## Work order
Output the listing exactly, without its pictures.

## The records
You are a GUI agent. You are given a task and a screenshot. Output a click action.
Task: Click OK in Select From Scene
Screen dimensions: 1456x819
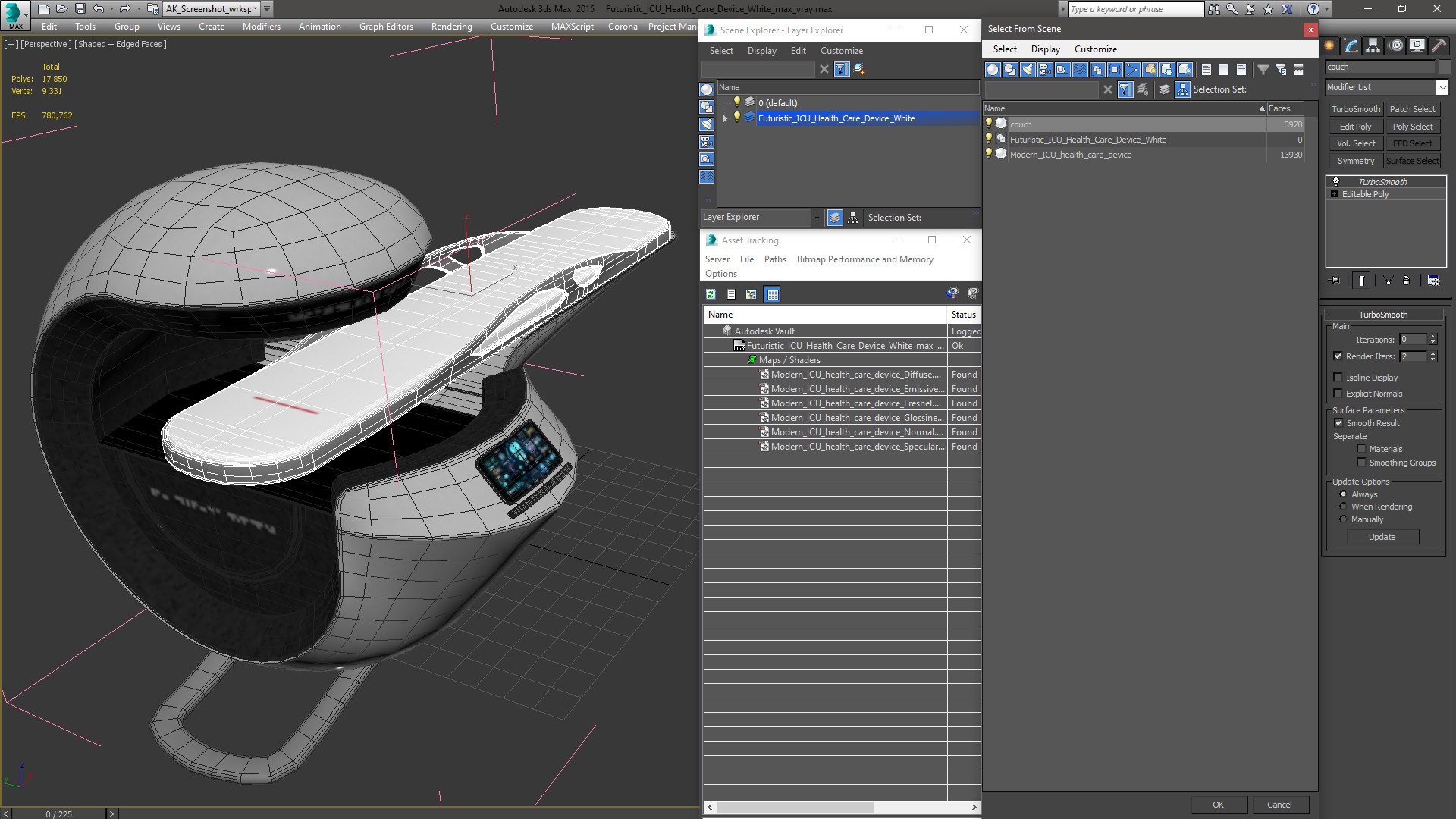point(1218,805)
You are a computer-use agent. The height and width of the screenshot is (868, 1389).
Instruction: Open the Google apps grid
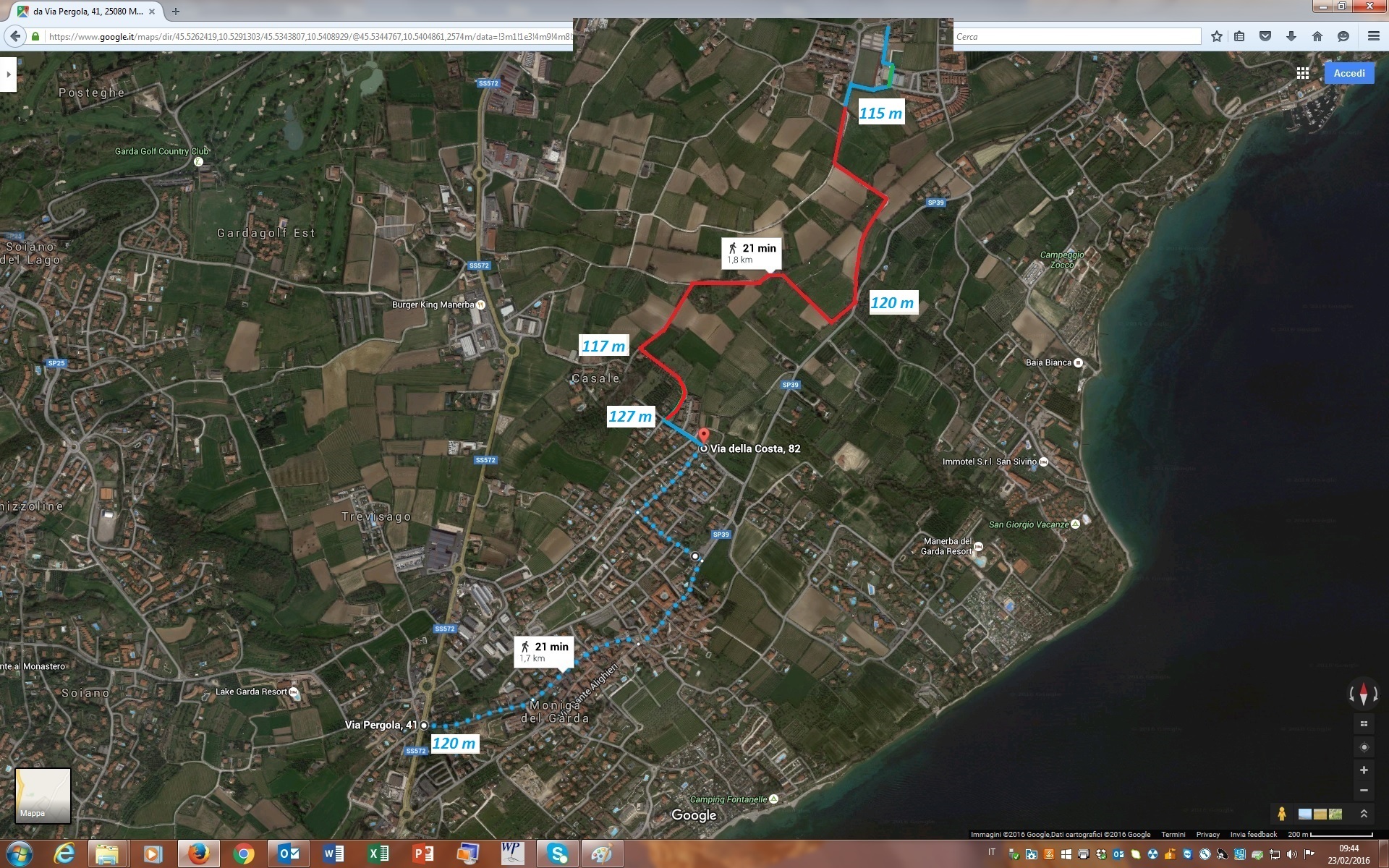pos(1303,73)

## Result of the exercise
You are a GUI agent. You are given a task and a screenshot. Output a click action.
Task: Click OK in Select From Scene
Screen dimensions: 1456x819
point(1218,805)
You are a computer-use agent. The height and width of the screenshot is (868, 1389).
Instruction: Open the Google apps grid
pos(1303,73)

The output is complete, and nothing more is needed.